Pasado un tiempo, el hombre llegó a casa como todos los días a las seis de la tarde. Era viernes y como todos los viernes se encontraría con sus amigos para celebrar el fin de la semana de trabajo. Saludó a su madre, a sus hermanas que estaban en la cocina. Ellas le miraron y se dejaron saludar en silencio, mirándose a hurtadillas, nerviosas. El esposo subió rápidamente a su habitación de soltero, ahora convertida en habitación matrimonial. Le llamó la atención no encontrar a su esposa, sin embargo era más la prisa que llevaba, le tocaba llevar el ron y no quería llegar tarde.
Se bañó rápidamente, salió desnudo y se dirigió al closet, al abrirlo su sorpresa fue mayúscula. Estaba medio vacío, no estaba la ropa de ella, tampoco la maleta negra que ella trajo. Rebuscó todos los cajones, la mesa de noche y no encontró nada. Bajó a la cocina dibujando en su rostro la desesperación que le dominaba, su madre le dijo que lo habían abandonado.

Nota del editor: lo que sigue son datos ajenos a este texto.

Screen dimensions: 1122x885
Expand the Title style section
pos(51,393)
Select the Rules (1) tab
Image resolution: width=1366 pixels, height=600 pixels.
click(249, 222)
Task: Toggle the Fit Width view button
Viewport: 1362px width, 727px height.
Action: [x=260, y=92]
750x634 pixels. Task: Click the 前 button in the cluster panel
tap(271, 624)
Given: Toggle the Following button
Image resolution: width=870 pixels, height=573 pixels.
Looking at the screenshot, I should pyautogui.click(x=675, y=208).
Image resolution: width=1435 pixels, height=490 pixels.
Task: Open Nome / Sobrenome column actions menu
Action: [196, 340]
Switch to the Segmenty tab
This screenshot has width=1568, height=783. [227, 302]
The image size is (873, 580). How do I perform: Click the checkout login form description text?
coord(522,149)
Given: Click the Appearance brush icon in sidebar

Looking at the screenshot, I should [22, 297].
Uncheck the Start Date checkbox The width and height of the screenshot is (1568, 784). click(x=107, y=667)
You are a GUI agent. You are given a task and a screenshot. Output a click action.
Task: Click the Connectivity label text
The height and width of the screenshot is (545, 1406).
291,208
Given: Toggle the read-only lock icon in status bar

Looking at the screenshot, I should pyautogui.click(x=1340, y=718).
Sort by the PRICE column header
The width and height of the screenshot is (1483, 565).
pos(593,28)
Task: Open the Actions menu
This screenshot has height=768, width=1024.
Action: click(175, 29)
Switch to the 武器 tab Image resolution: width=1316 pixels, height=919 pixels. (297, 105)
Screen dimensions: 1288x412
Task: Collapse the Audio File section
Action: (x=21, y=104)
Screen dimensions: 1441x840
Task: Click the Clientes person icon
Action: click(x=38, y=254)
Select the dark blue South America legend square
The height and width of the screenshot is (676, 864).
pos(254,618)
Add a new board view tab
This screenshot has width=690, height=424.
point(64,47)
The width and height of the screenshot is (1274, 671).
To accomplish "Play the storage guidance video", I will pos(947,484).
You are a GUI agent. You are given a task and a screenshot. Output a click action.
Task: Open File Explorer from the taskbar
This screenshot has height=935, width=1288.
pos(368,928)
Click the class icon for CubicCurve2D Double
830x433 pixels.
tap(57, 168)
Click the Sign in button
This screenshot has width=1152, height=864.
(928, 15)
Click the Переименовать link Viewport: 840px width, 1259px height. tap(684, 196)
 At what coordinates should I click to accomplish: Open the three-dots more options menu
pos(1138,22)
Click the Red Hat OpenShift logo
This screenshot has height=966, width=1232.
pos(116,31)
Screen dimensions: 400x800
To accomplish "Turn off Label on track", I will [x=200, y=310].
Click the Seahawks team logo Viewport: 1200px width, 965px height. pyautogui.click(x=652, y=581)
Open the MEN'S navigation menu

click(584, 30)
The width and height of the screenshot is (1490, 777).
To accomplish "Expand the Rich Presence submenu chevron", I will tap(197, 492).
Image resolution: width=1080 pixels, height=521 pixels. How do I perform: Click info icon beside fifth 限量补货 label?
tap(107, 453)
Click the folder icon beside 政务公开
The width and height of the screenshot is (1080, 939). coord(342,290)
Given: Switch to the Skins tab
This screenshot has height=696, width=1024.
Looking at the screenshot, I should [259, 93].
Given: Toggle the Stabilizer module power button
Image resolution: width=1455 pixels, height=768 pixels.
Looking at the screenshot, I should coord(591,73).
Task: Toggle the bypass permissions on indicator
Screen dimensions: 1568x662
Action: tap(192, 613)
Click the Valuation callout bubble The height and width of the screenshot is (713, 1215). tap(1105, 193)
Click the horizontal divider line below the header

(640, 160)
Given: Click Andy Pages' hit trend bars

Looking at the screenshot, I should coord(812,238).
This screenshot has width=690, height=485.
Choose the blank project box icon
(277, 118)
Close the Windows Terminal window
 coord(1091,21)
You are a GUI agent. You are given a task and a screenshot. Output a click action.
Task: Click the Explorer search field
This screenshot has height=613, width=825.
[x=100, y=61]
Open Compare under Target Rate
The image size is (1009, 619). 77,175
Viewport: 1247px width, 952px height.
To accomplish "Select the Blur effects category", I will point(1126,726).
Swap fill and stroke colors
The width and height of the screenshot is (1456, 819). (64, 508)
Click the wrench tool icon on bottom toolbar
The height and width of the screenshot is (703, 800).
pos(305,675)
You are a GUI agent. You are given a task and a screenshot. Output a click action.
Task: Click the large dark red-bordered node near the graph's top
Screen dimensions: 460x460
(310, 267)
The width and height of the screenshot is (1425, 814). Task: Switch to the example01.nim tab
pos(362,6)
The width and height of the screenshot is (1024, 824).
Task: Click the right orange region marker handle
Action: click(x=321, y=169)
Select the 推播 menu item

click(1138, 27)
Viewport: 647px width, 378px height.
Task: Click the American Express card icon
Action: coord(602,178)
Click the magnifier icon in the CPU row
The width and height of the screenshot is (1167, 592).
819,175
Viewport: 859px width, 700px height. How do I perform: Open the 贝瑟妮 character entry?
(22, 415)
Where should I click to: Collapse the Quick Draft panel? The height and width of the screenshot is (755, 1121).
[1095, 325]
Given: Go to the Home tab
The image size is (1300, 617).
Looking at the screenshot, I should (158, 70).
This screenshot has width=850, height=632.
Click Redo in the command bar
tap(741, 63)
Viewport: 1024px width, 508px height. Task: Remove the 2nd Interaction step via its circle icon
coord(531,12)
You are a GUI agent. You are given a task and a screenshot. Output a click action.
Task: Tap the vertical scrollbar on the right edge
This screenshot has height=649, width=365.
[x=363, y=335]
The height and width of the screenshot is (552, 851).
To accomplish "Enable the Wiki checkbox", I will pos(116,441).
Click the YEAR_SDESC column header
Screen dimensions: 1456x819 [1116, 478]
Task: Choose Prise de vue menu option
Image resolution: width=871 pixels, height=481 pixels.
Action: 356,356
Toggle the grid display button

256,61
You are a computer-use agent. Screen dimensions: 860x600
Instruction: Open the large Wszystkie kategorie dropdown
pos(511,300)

No podía creerlo, las mujeres le miraban, solo su hermana mayor le dijo,“por ser un perro machista”. No contestó, las lágrimas y el llanto se lo impidieron. Acariciándole el rostro su madre le dijo, “hijito se fuerte, yo te cuidaré”….ignorando las miradas de reproche de sus hijas.
La esposa, la mujer humillada se había ido. Ella había tomado la decisión cuando sintió en su vientre a su niño moverse. Había roto con sus creencias, con su educación, con su pasado.
- Mi hijo no tendrá un padre machista y miserable…yo seré su madre y su padre – dijo mirando desde la ventana la larga carretera que parecía no tener fin.
Y sonrió acariciando su abdomen, se sentía libre y feliz.
Y vaya que fue feliz con su niño…lejos de ese hombre.